In a recent episode of NPR’s Fresh Air, Crawford, the author of Captive Audience: The Telecom Industry and Monopoly Power in the Gilded Age, said YouTube video buffering is often the result of an intentional degradation of service by Internet service providers (ISPs) that are trying to force Google to pay for the bandwidth it would take to stream YouTube videos at high speeds. This is just one example of a problem that could become prevalent enough to continue dragging the U.S. down in high-speed internet access. Verizon has been accused multiple times of intentionally slowing performance on Netflix, for example. If this problem continues, it could have a broad impact on the U.S. According to Ookla, the company behind NetIndex.com, the U.S. currently ranks 31st in the world with average speeds of 21 Mbps. The No. 1 country is Hong Kong at 72.8 Mbps.

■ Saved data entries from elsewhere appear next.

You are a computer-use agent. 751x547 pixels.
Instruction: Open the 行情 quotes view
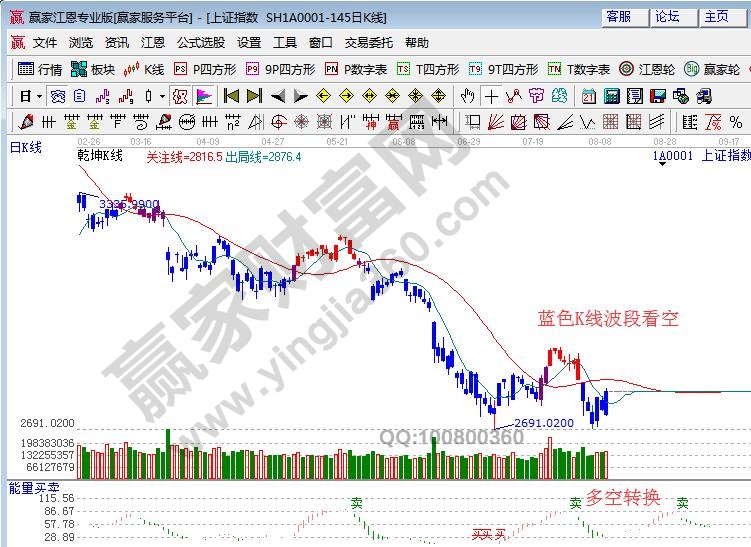(x=41, y=69)
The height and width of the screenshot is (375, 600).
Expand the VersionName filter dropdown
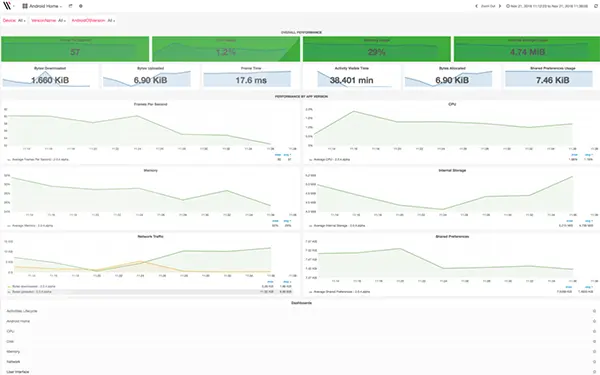point(49,20)
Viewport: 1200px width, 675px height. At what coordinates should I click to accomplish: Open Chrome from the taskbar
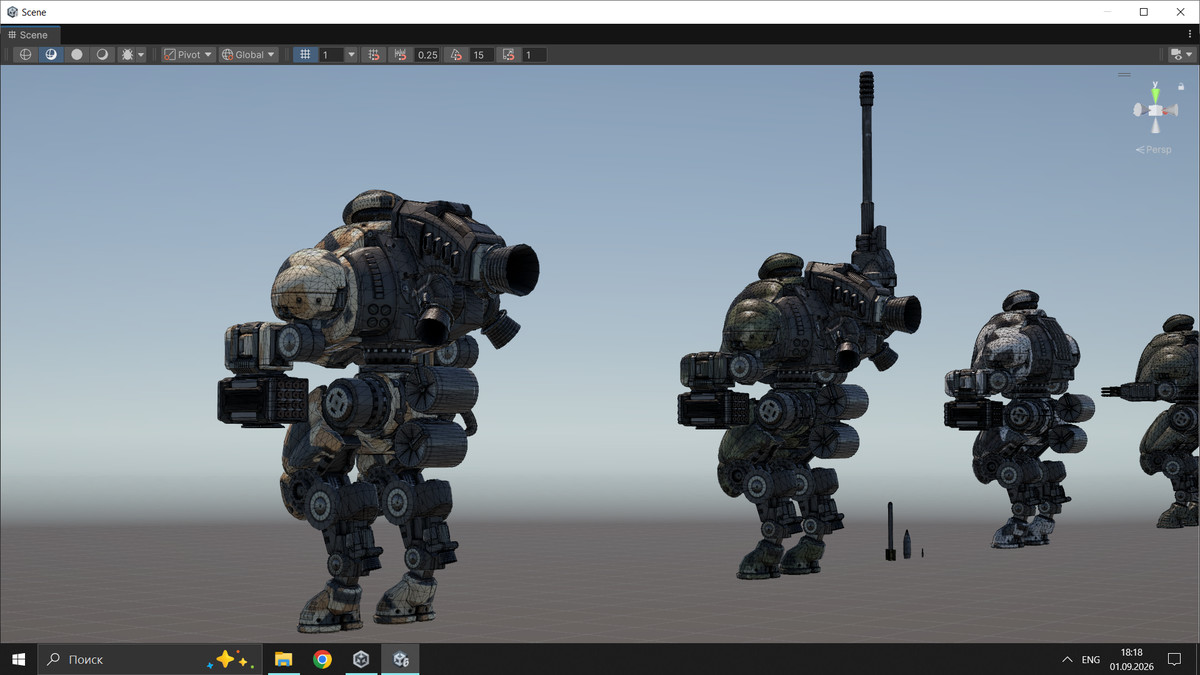[322, 659]
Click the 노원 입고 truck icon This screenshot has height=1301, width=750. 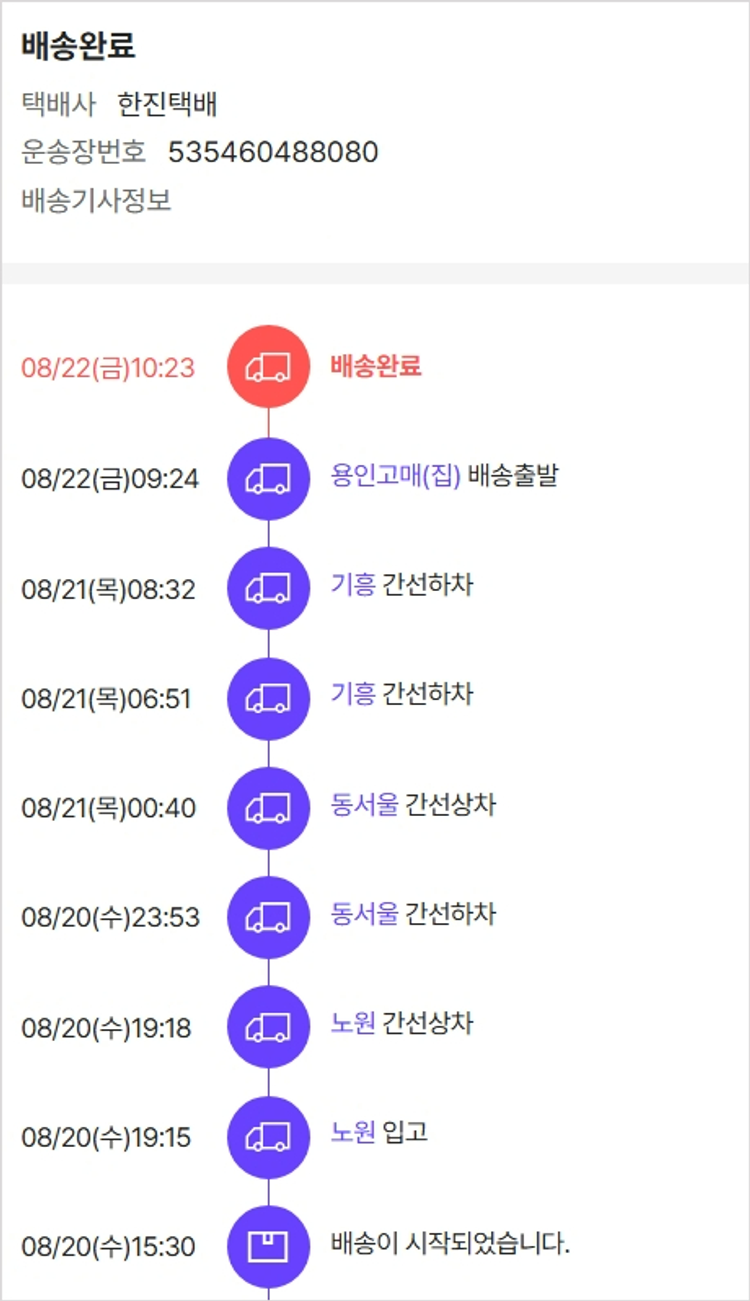[268, 1137]
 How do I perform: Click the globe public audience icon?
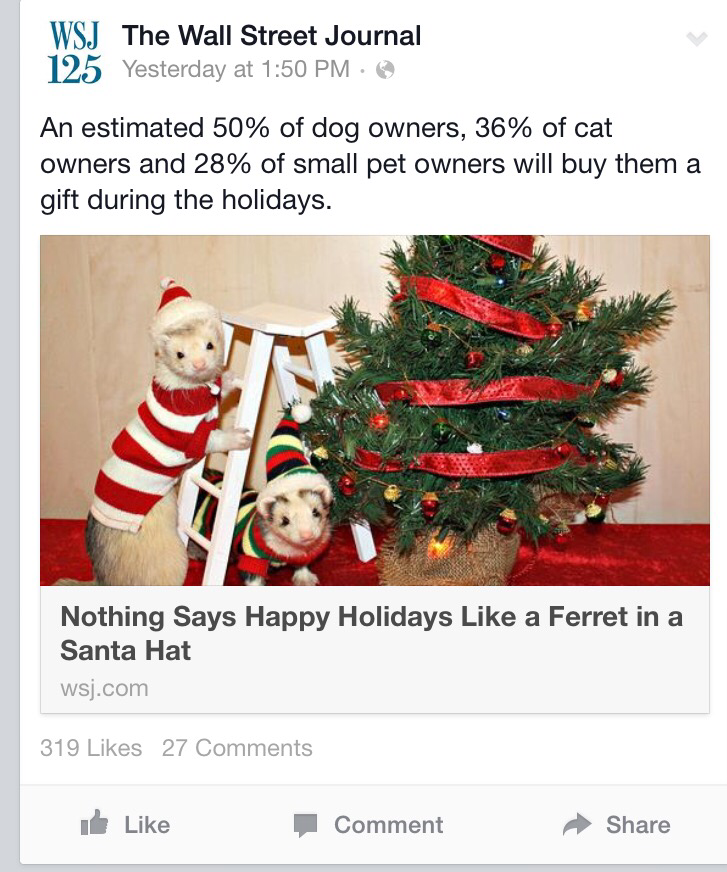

RELATED: Verizon denies throttling Amazon's cloud, Netflix services

Crawford says the ISPs’ tight control of U.S. internet infrastructure is to blame for the country’s poor rankings in worldwide broadband performance. In countries like Sweden and South Korea, Crawford says consumers pay about $25 per month for gigabit symmetrical services providing broadband speeds 100-times faster than those in the U.S.

"If you tried to swap out your wireless connection or use your wireless connection instead of a cable connection for let's say, watching online video — so the average user of a wired high-speed Internet connection uses 50 gigabytes of data a month — if you tried to do that over a mobile wireless device you'd be spending $500 a month," Crawford told NPR. "That's because you may get wireless at about the same speeds, but [there are] very low capacity caps, data caps, on the usage of that connection."

If this disparity worsens in the aftermath of the net neutrality ruling, Crawford warns that the U.S. could fall significantly behind the rest of the developed world in high-speed internet access.

"Unless somebody in the system has industrial policy in mind, a long-term picture of where the United States needs to be and has the political power to act on it, we'll be a Third World country when it comes to communications," she said.

Crawford proposes two alternative routes to the current broadband market: increasing federal oversight of the current ISPs, or promoting the development of high-speed internet built within local communities.

"The other [option] is just [to] leave these guys behind and build better alternative fiber networks in each city in America," Crawford said in the interview. "And a lot of mayors are extremely interested in doing this because they see it as a street grid or a tree canopy — this is just infrastructure."

Google has already embarked on such a project with Fiber, which offers 1Gbps connection speeds for $70 per month, with the option to include TV service for a total $120 per month. The project was first rolled out in Kansas City, Kansas, and was later expanded to include Kansas City, Missouri. The next cities in line are Austin, Texas, and Provo, Utah.

The fervor that ensued after Google first announced the Fiber project and solicited applications suggests that many local communities are eager to provide 1-gig internet to their citizens. In Greenville, South Carolina, fiber proponents attempted to draw attention by gathering 1,000 residents holding colored glow sticks to spell out the word "Google," visible from an aerial view. During the selection process, an airplane flew over Google’s Mountain View, California, campus with a banner reading "Will Google Play in Peoria, Illinois?" A town in Kansas and an island off the coast of Florida each temporarily renamed themselves "Google."

These local communities may not need to wait for Google, though. A project launched in July in a small town called Olds in Alberta, Canada, brought 1Gbps internet to its 8,500 residents through a community-run ISP. The plan offered the upgrade at the same price residents were paying for their previous service, between $57 and $90 per month.

"Essentially, we have the capacity. It will actually be a really good experiment to see what people use," Nathan Kusiek, director of marketing for O-Net, the community-run ISP maintaining the network, told CBC News.

As has been shown, there are alternatives to the current state of broadband in the U.S. The situation doesn’t necessarily need to become as dire as some think it could be.